PS.  The first hard drive I ever owned myself (not my "parent's" or "family" system), was I think a 20MB drive (it might have been 24 or 30 or something).  I didn't pay that much for it though, because I was poor, so I had to wait and scrape and save for that bad boy.
Logged
"Some cultures are defined by their relationship to cheese."

Visit me on the Interweb Thingie: http://glynor.com/

Listener

  • MC Beta Team
  • Citizen of the Universe
  • *****
  • Posts: 1084
Re: Ripping CDs settings advice desired
« Reply #6 on: March 05, 2012, 07:08:51 pm »

The auto-downloaded Genres (or ones embedded in the tags already if you purchase music online) can be handy as a starting place, I suppose. I never use them I never use them though, as I want them organized how I want them organized.

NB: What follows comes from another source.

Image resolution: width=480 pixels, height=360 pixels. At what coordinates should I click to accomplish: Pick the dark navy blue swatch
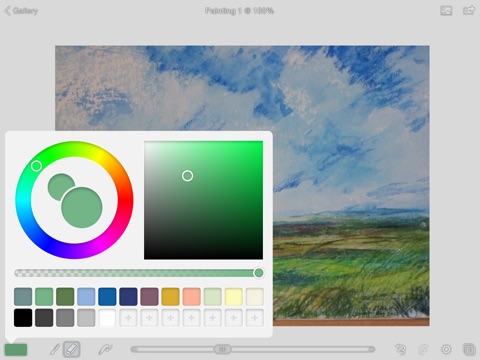[128, 297]
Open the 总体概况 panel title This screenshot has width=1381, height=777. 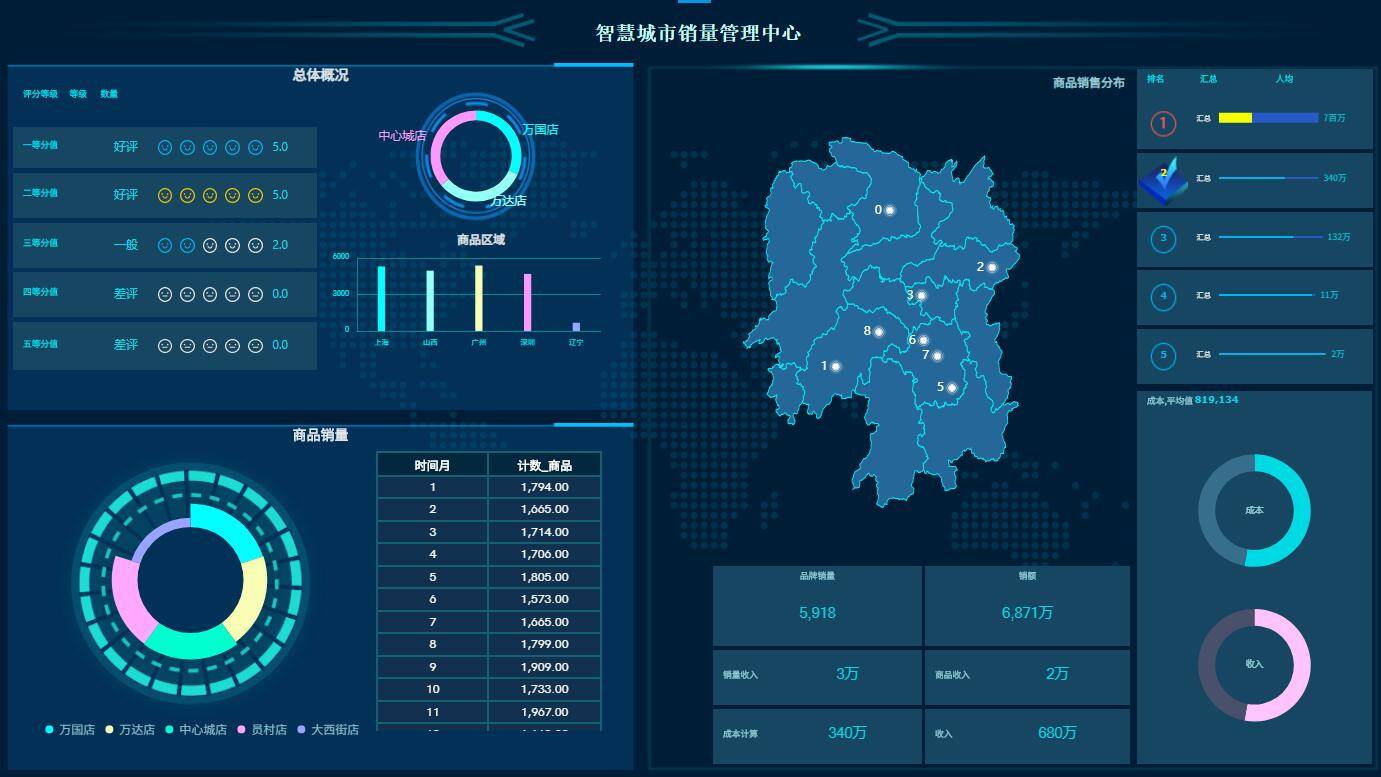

For music, I find Genre is the most important tag to get things into the categories I want, and make my browsing efficient in a large collection.

I almost always just rip them to whatever it finds and then fix them afterwards in MC, though.  Tagging through MC (especially if you are picking from a pre-defined list, like an established set of Genres), is faster and easier than typing it into the ripping tagging dialog.

Sometimes I change the pre-filled tag to "New" or something similar so that they are easily found and don't "pollute" my other views.  There are lots of other ways to do this too...  Just decide on what works best for you.

My choices for tag values are different from those in the JR tag database (or any of the ones dBpopweramp uses.)  My submissions would corrupt the database.  I cancel the submission dialog and use the regular tag window to enter or edit tag information.

I think the tag entry dialog for submission to the database is a weak spot in MC.  It makes the process more complicated and lacks the power of MC's regular tag editing features.